* [EXERCISE] Scan the records for "pyautogui". Show the matching lines.

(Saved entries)

——————

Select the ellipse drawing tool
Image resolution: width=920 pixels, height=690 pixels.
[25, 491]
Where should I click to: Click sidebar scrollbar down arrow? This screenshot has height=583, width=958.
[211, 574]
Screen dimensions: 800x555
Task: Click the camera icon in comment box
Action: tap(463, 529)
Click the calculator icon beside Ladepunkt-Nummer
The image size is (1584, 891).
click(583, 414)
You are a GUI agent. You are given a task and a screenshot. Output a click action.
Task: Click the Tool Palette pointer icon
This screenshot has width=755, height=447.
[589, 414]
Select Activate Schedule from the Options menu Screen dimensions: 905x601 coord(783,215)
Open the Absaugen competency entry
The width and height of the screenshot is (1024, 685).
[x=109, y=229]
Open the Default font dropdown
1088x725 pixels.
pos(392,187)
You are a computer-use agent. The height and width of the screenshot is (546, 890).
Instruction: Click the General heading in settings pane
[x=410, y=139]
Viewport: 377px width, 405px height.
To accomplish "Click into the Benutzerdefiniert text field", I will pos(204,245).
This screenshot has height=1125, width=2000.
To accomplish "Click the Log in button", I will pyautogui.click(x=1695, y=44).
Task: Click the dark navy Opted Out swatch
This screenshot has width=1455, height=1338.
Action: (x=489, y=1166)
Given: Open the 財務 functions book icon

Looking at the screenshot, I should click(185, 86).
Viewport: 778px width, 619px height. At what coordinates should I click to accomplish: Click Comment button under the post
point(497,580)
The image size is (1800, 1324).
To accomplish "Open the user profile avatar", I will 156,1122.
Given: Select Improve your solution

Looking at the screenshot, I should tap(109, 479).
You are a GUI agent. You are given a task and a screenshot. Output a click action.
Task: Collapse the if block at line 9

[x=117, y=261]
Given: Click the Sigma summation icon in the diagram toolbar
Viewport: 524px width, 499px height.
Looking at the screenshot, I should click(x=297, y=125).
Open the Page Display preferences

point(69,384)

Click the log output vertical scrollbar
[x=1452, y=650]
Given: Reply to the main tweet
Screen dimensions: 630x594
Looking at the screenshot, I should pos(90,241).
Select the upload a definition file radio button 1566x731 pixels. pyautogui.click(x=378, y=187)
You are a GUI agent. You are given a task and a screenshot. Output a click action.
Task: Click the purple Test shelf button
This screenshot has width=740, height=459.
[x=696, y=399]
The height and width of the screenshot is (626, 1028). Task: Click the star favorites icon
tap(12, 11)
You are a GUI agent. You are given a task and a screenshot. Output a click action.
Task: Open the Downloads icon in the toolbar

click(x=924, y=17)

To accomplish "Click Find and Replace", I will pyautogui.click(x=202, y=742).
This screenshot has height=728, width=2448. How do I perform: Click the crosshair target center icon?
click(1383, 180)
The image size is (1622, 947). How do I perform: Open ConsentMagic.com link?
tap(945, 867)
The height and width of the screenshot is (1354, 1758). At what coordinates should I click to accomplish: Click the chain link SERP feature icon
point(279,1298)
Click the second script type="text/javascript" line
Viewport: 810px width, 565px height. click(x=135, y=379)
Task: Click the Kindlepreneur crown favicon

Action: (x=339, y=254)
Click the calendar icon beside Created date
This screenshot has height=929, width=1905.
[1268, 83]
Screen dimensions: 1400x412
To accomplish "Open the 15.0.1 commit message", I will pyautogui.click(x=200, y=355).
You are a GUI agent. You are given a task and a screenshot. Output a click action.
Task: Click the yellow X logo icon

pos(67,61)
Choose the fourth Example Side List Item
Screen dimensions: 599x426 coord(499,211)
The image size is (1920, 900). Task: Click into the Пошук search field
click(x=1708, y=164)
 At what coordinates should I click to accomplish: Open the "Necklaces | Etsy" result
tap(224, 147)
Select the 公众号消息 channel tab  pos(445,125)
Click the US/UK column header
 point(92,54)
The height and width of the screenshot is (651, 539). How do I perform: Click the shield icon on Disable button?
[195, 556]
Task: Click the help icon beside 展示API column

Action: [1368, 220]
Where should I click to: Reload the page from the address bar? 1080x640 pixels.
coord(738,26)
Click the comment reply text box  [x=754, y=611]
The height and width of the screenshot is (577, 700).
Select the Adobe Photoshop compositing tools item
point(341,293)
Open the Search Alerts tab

——————

* [RESPONSE]
To accomplish "Click the Log in button", I will pyautogui.click(x=1695, y=44).
Select the upload a definition file radio button 1566x731 pixels. pyautogui.click(x=378, y=187)
To accomplish "Click Find and Replace", I will pyautogui.click(x=202, y=742).
To accomplish "Open the 15.0.1 commit message", I will pyautogui.click(x=200, y=355).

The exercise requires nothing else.